Even though equity strategists are cautiously optimistic about the prospects for the FTSE 100 and the European markets this year – with many expecting upside of about 10 to 15 per cent – some are tipping individual stocks destined to outperform the wider index.
Robert Quinn, chief European equity strategist at Standard and Poor’s (S&P) Equity Research, says that equities are only worth investing in when there’s a hint of a gamble. “This time next year, equities just won’t look as attractive,” he says.
His top 10 European stocks are mostly listed in north European markets, reflecting his belief that the peripheral markets will fare relatively badly. However, Banco Santander and Telefonica both make the cut. In terms of the former, Quinn points out: “Fears about the Spanish banking market are more than priced in, especially given the bank’s higher exposure to Latin America.” And the same applies to Spanish telecoms group Telefonica, which is less of a Spanish/European story than most investors appreciate, according to Quinn. Furthermore, he says: “The attractive valuation is leading to an estimated dividend yield of more than 8 per cent in 2011. Perhaps more importantly, this yield is well supported and could increase further in 2012.”
Quinn has also plumped for Credit Suisse, which in his view is probably one of the most profitable diversified financials and it has lagged both Deutsche Bank and UBS for no real reason.
Emerging market exposure is also a crucial feature of any single stock. Danish-listed brewer Carlsberg’s exposure to Eastern Europe and Russia offers interesting long-term growth prospects while French luxury goods group LVMH has exposure to the fast-growing Chinese and Asian high-end goods market through a diverse set of premium brands.
Quinn also favours two miners, Xstrata and Rio Tinto, and two energy service companies, Paris-listed Vallourec and London’s Amec.
He says he has focused on companies with high margins, such as German car manufacturer BMW, which has benefited from recent higher investments in fuel efficiency relative to luxury peers. But be aware that the stock had already done well in 2010, so traders might be tempted to take some profits in the early part of this year.

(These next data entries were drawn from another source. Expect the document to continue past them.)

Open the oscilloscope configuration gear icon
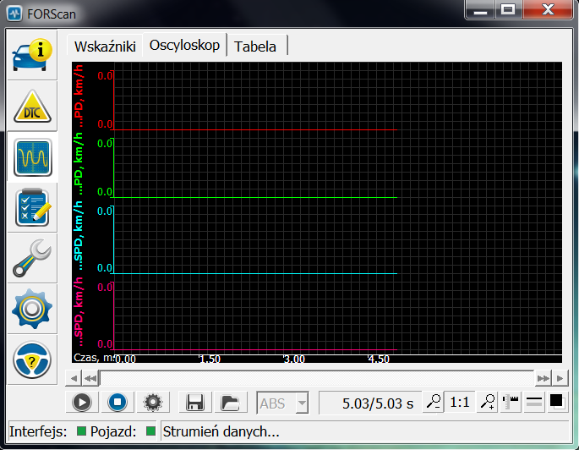This screenshot has width=579, height=450. click(x=153, y=403)
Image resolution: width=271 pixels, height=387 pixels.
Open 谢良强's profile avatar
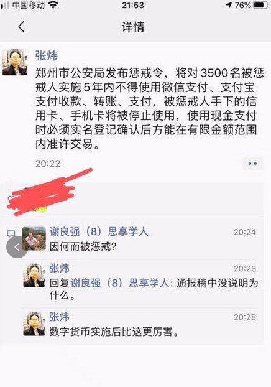point(34,239)
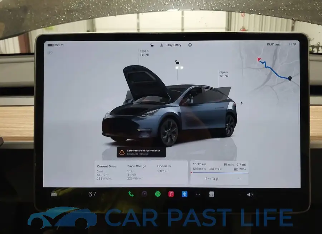
Task: Click Open Frunk label
Action: click(x=145, y=53)
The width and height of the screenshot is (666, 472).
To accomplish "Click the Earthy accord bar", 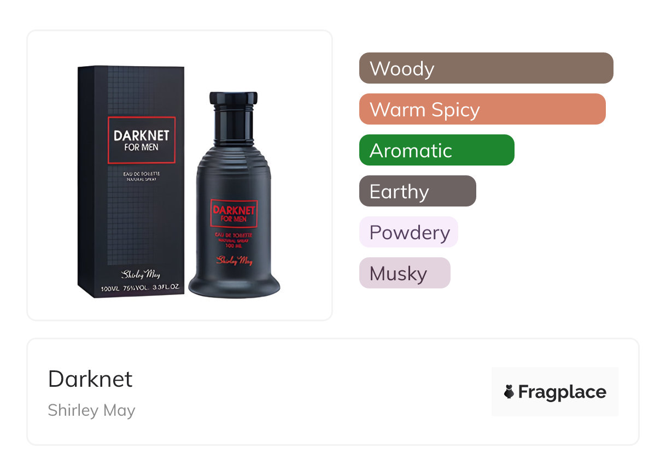I will click(x=418, y=191).
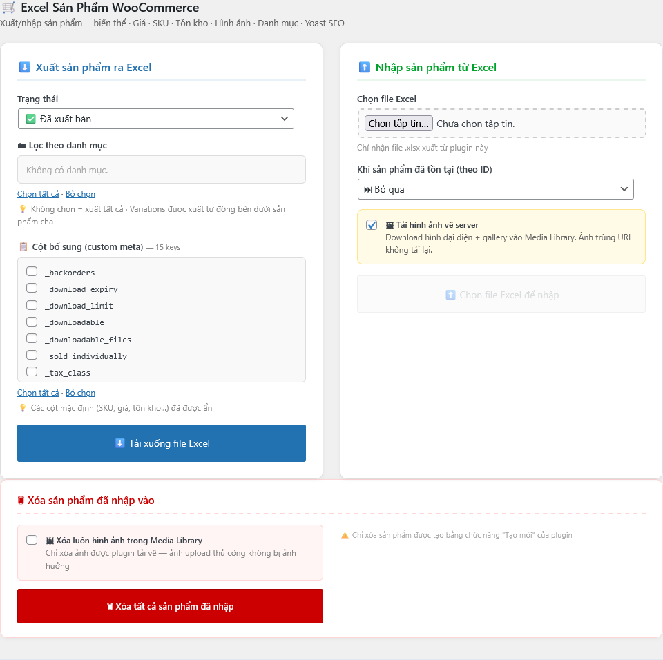Expand the Bỏ qua existing-product dropdown

click(495, 189)
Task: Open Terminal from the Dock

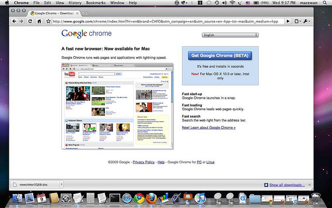Action: pyautogui.click(x=112, y=198)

While not all of these stocks may come through this year and make a profit for CFD traders, you can use these single stocks to hedge your physical share positions or to amplify the effects of a long index trade. However you choose to trade, it is clear that seeking out companies with emerging market exposure, strong balance sheets and income potential as well as those that lagged their peers last year is the right way to approach this year.